From the data below, set down exactly the lines between the one holding "Startmee.nl (634, 1473)" and the one holding "Pagina maken (713, 1473)", inclusive, and no others.

Working data -
════════════════

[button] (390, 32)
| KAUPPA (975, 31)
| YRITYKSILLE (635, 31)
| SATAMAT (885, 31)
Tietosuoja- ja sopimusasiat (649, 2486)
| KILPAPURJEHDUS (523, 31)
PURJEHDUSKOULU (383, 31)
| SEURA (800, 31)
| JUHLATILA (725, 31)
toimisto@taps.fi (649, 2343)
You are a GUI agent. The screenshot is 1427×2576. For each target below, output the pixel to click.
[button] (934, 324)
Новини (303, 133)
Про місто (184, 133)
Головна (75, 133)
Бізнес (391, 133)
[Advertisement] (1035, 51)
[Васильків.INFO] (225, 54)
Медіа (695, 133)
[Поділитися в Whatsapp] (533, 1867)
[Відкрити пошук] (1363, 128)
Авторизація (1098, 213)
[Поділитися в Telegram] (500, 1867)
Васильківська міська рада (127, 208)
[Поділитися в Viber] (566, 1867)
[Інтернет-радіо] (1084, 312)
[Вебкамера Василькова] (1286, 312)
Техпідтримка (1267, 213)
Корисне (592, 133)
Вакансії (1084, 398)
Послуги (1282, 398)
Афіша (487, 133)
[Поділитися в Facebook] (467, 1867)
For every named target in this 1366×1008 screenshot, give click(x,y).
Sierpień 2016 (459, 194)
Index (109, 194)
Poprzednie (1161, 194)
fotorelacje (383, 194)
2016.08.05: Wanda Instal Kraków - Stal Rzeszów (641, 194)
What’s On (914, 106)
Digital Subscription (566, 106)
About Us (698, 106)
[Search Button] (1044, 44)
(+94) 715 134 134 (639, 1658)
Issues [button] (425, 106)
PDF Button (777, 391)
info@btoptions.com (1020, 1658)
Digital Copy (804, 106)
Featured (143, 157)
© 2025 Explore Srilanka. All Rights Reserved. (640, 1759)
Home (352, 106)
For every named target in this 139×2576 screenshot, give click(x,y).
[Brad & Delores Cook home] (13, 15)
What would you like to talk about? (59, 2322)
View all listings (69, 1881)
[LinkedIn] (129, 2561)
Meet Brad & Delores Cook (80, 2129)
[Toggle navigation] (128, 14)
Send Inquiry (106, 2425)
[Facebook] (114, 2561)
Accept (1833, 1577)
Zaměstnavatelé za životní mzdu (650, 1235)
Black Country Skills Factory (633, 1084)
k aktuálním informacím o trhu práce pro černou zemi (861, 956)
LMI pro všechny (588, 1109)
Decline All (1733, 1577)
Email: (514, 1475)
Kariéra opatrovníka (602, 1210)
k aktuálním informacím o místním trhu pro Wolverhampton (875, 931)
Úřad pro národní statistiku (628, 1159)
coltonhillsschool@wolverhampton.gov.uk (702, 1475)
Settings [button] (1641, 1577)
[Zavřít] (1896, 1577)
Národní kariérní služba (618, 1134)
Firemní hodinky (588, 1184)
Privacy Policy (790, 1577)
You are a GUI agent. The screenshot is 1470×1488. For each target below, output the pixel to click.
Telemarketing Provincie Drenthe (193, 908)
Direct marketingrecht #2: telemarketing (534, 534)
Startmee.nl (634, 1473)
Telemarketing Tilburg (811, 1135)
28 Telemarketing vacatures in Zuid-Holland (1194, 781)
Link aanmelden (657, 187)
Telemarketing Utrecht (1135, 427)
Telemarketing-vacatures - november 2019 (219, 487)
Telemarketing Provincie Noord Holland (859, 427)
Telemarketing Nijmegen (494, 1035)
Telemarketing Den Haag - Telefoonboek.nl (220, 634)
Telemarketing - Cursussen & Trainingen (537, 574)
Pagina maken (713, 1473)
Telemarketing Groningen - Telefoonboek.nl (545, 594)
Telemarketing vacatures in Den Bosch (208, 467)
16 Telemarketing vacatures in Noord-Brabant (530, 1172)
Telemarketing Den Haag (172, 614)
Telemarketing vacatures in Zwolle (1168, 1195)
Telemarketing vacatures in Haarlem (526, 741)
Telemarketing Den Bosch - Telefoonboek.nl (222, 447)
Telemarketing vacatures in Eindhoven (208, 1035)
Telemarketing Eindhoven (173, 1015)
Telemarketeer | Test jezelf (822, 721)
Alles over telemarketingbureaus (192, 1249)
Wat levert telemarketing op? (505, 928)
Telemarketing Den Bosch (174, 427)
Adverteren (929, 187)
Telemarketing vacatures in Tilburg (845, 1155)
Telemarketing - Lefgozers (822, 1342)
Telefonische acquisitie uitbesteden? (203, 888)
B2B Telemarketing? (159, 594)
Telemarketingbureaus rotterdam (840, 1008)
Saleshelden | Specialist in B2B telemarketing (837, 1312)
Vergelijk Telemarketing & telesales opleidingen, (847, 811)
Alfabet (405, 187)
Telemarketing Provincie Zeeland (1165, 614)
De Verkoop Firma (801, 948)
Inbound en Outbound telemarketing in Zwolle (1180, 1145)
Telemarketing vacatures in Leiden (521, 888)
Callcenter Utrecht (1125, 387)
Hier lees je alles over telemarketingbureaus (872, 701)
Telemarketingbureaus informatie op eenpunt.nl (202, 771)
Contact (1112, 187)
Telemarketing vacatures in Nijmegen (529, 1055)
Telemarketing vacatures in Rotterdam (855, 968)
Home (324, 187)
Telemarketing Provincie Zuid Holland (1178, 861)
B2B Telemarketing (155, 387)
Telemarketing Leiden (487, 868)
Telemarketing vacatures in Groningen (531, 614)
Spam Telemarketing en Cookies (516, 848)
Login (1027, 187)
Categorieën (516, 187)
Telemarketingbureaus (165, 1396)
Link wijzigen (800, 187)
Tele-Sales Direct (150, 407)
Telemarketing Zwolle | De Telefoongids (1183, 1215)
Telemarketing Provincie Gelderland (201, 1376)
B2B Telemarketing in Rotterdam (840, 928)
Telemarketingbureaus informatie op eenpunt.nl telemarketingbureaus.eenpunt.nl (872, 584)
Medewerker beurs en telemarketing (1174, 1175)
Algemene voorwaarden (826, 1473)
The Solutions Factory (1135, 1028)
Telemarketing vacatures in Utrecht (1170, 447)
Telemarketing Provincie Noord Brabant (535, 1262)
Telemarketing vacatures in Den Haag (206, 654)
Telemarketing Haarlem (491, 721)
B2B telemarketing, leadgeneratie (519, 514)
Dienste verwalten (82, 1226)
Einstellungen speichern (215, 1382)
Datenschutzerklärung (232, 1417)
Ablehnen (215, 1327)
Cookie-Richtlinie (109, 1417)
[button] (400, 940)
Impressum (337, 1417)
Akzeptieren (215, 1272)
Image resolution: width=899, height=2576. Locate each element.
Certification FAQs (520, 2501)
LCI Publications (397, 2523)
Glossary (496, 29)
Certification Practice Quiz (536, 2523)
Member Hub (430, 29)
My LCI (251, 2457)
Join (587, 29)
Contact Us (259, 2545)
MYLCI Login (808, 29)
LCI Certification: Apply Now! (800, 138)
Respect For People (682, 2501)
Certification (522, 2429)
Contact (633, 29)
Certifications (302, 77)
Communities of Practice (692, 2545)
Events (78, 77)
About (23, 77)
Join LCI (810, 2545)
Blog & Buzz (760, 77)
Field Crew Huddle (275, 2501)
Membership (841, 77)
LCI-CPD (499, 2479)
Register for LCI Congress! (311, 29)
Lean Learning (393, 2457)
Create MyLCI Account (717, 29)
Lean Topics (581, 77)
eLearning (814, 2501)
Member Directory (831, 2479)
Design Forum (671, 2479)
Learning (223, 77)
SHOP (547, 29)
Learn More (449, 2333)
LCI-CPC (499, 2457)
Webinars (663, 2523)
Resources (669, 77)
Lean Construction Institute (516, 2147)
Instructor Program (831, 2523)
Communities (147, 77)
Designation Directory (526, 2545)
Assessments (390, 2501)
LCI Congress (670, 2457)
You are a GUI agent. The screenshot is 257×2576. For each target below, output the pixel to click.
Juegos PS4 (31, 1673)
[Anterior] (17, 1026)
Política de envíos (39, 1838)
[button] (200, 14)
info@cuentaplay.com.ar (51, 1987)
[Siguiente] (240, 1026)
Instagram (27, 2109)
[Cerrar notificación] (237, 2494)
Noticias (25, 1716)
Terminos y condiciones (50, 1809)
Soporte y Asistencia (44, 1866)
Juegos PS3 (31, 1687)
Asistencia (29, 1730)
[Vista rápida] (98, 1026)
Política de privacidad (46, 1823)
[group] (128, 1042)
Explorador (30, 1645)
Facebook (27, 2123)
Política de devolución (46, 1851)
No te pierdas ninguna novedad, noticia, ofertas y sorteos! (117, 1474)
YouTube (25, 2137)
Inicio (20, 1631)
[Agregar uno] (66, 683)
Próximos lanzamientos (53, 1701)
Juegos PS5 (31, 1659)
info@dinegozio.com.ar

════════════════

Response -
Startmee.nl (634, 1473)
Telemarketing Tilburg (811, 1135)
28 Telemarketing vacatures in Zuid-Holland (1194, 781)
Link aanmelden (657, 187)
Telemarketing Utrecht (1135, 427)
Telemarketing-vacatures - november 2019 (219, 487)
Telemarketing Provincie Noord Holland (859, 427)
Telemarketing Nijmegen (494, 1035)
Telemarketing Den Haag - Telefoonboek.nl (220, 634)
Telemarketing - Cursussen & Trainingen (537, 574)
Pagina maken (713, 1473)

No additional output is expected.